** Data for processing follows **

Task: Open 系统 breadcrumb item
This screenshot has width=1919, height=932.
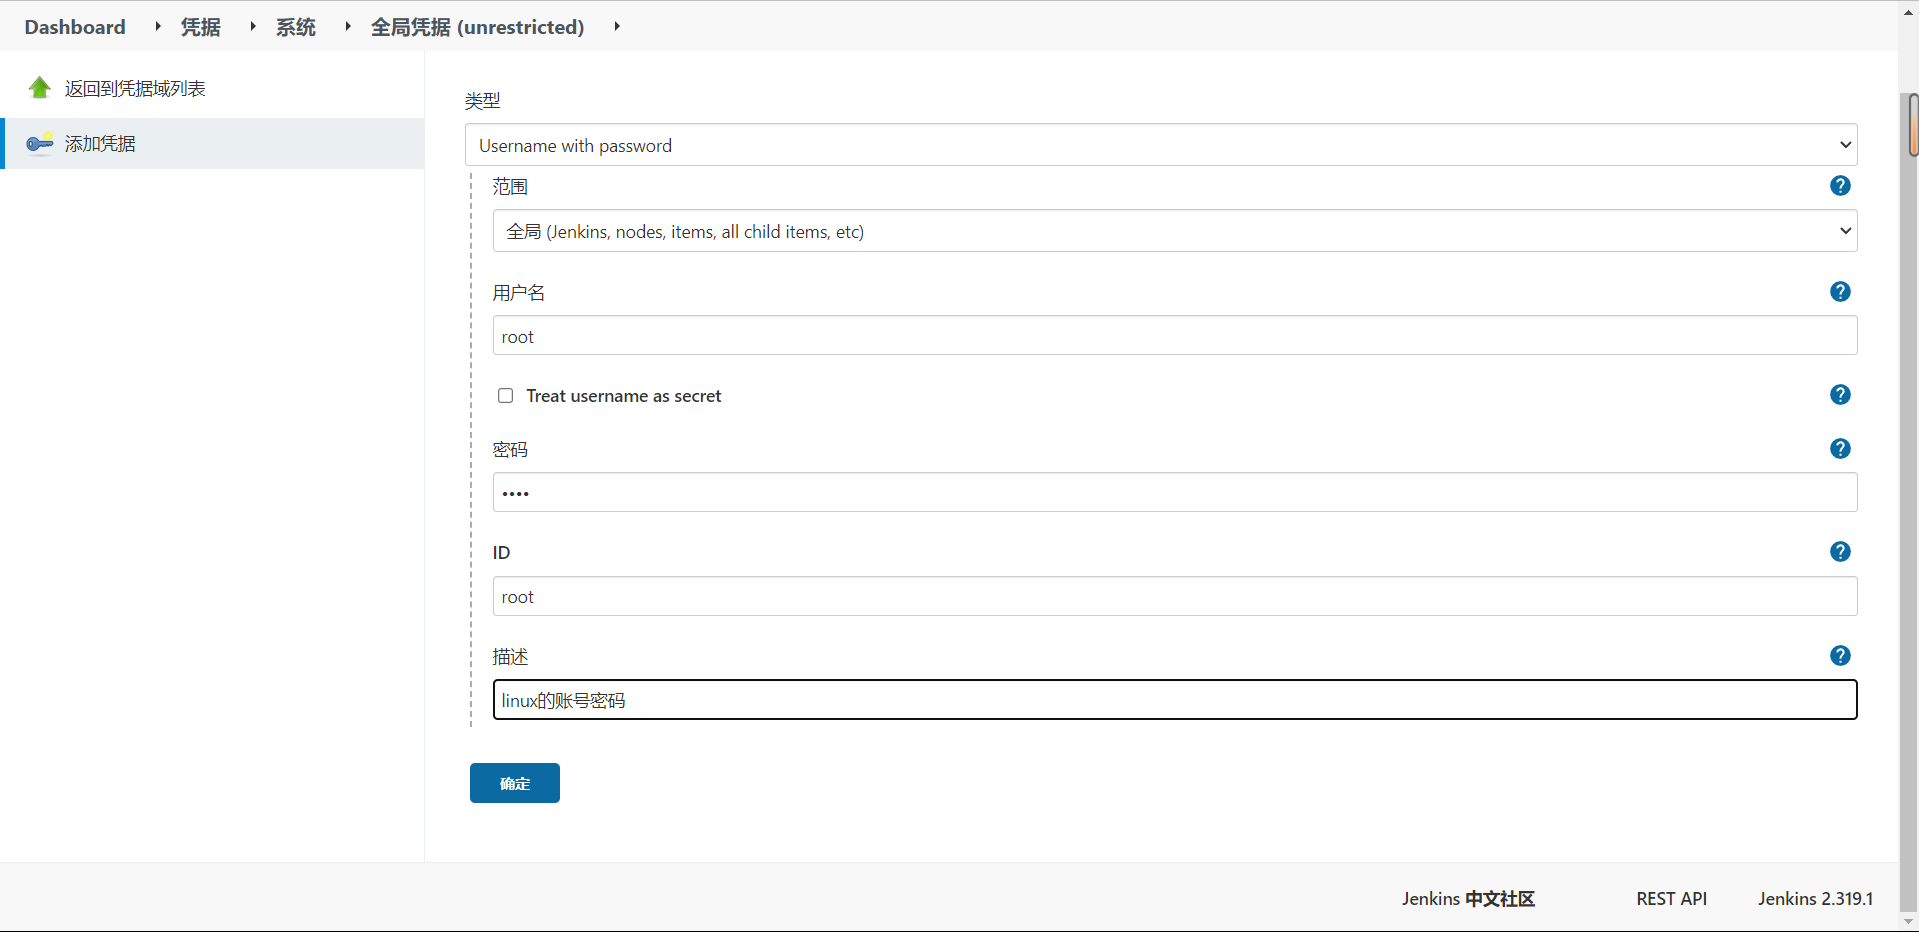Action: pyautogui.click(x=296, y=27)
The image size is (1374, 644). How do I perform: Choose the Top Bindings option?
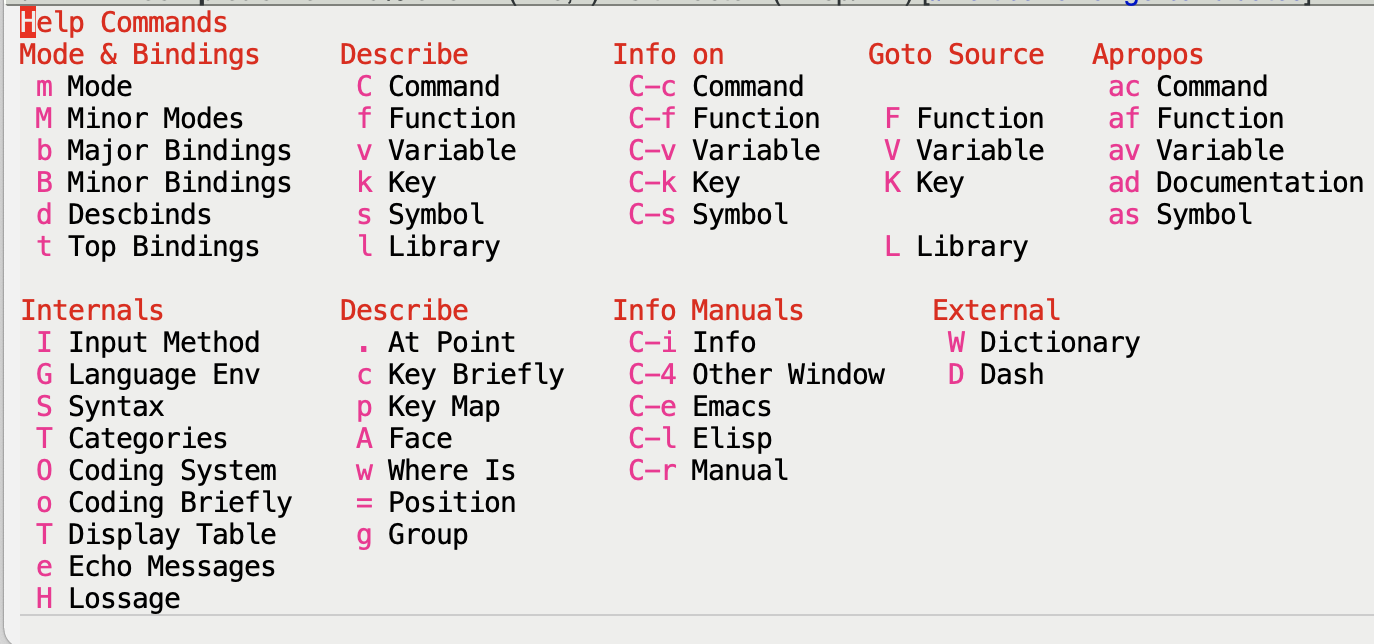click(162, 247)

** End of Data for processing **

Directions
Take the line that contains "This screenshot has width=1919, height=932." and every line after it down to the last line of the entries above, and output them exactly, with nothing else and no pictures.

Solution for this task
This screenshot has width=1919, height=932.
Action: pyautogui.click(x=296, y=27)
The image size is (1374, 644). How do I perform: Choose the Top Bindings option?
click(162, 247)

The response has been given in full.